In 1984, the Doomsday Clock sits at three minutes to midnight. For another of the panel, the threat facing the world is a failure of imagination. The idea that nuclear nakedness – having nothing to “fight back” with – is greater than a fear of nuclear terrorism. For yet another, the real threat is essentially a lack of solid education – in various cultures around the world, people are indoctrinated to believe blindly what they are told rather than question or think critically. The greatest threat is ignorance. Fearing change can be dangerous, and potentially deadly. Throughout the discussion, the talk quietens and a spotlight overhead brightens. An actor stands and gives a short, emotive, and very personal testimony of their lives and the effect is poignant and incredibly moving – to once again realise how fortunate we are to live in a country where we are free to be who we are, express how we feel, etc without the threat of torture or death. With this in mind, another threat the world faces is the threat of the loss of human rights.

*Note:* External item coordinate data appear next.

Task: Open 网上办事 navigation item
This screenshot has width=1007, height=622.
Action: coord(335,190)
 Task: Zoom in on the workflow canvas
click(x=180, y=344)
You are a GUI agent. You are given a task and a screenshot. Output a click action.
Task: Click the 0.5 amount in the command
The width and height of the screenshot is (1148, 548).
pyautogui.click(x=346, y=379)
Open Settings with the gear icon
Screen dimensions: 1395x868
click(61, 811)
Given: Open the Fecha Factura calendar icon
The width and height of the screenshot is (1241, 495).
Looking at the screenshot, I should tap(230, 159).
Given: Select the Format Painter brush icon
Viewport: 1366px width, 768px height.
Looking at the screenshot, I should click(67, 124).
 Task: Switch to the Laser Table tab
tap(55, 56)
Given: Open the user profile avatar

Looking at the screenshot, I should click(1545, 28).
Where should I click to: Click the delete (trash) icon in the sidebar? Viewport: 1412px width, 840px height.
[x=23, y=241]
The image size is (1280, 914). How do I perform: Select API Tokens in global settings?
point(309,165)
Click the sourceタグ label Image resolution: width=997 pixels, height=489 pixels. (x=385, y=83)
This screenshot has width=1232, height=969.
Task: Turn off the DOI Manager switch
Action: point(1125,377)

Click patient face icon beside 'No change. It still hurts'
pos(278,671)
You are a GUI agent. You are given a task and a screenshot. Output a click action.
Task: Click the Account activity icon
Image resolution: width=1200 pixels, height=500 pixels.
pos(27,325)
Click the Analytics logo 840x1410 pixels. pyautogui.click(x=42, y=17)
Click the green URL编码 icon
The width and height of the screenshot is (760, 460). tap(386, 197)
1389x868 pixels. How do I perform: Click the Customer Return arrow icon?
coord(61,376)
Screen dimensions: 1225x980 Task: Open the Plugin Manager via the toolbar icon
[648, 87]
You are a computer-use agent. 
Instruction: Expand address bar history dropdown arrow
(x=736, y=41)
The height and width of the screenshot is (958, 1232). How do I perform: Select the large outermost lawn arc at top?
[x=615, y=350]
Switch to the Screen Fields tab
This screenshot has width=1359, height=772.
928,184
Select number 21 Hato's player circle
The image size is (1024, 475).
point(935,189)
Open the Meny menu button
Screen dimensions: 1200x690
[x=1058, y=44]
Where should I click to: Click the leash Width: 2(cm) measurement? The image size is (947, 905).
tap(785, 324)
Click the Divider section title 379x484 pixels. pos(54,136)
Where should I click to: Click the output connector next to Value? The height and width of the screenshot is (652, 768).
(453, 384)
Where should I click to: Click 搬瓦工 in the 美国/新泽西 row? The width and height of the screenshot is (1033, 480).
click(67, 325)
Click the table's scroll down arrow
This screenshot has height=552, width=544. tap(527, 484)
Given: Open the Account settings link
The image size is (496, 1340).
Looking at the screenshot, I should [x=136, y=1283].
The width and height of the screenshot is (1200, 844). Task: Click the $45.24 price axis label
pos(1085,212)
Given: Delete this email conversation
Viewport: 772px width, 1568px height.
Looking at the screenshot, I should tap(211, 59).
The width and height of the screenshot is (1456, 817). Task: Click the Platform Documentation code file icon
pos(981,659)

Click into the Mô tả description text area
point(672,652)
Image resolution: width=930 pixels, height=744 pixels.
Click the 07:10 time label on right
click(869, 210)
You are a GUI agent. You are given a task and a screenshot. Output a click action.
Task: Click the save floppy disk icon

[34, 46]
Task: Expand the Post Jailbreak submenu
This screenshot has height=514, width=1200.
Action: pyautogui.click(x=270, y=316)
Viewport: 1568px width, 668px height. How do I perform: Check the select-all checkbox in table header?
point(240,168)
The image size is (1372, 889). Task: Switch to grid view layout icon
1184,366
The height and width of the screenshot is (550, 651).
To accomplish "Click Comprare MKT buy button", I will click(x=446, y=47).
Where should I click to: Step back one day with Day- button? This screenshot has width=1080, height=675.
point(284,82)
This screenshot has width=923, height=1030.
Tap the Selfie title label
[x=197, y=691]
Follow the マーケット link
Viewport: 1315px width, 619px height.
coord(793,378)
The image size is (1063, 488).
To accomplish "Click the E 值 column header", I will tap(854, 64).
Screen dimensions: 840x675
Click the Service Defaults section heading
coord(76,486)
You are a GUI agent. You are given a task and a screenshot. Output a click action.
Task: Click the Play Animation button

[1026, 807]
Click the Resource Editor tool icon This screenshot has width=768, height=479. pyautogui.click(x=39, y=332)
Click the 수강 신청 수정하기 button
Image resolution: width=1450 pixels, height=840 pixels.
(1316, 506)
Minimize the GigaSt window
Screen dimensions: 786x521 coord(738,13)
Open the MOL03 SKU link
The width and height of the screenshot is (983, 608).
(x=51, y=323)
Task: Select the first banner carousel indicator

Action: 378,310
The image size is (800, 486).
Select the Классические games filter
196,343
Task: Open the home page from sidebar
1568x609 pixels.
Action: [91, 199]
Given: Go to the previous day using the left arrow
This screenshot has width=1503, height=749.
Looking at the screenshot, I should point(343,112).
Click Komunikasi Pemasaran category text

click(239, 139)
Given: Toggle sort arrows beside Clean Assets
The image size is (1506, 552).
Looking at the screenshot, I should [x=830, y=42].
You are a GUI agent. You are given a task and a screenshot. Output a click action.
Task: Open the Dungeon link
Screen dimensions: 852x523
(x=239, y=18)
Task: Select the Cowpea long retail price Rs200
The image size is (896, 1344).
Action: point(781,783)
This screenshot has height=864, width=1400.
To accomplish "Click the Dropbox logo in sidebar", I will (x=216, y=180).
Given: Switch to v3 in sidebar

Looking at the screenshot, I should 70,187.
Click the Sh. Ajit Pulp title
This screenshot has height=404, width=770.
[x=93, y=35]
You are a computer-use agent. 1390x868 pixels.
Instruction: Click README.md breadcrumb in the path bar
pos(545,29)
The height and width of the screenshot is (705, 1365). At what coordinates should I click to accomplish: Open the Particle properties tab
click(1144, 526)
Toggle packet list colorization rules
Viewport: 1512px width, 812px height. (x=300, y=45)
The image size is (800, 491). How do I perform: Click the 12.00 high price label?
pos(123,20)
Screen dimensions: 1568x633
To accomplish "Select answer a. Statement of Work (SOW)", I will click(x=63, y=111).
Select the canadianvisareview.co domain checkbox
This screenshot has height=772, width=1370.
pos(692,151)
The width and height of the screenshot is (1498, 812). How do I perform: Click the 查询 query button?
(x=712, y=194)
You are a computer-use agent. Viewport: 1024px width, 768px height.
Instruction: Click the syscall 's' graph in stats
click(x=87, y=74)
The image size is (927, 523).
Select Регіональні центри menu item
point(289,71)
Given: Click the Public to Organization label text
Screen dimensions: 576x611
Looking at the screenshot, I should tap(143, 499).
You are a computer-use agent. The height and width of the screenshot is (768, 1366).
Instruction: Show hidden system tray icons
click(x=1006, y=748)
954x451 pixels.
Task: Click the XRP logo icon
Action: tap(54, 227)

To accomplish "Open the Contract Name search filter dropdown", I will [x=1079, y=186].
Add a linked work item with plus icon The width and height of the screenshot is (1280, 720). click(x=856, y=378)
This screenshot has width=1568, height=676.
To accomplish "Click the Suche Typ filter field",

The year 2017 appears on the wall behind them and the clock moves forward. Donald Trump has been President of the United States for mere days. Already the Doomsday Clock has shifted forward and now sits at two-and-a-half minutes to midnight.
Twice, a nearly-naked, good-looking man – dressed simply in a wrap around his waist approaches when called upon. The first time, he brings tea and leaves without speaking. It’s not hard to miss the role reversal here, and somehow, at least to me, this seems tragic instead of triumphant. It’s humiliating – for both men and women – to be treated as objects and servants, and dressed in next to nothing. But there’s the rub – nothing has changed in this imagined scenario, just reversed. Are we, as a society, doomed to repeat mistakes no matter what we do? The second time is when the women have put forward the idea of having one man at the table to hear him out, but then decide he can sit at the table – this time clothed in a white dressing gown – but not be allowed to speak. And so the pattern repeats… The performance ends in confusion and a loud noise that gets louder by the second until a large proportion of the audience is forced to plug their ears with their fingers until it stops.
What If Women Ruled The World? is a brilliant, evocative, and thought-provoking piece of theatre that poses some very interesting questions about how the world works, and perhaps how it should work. One thing is for sure, though – not one of us is safe.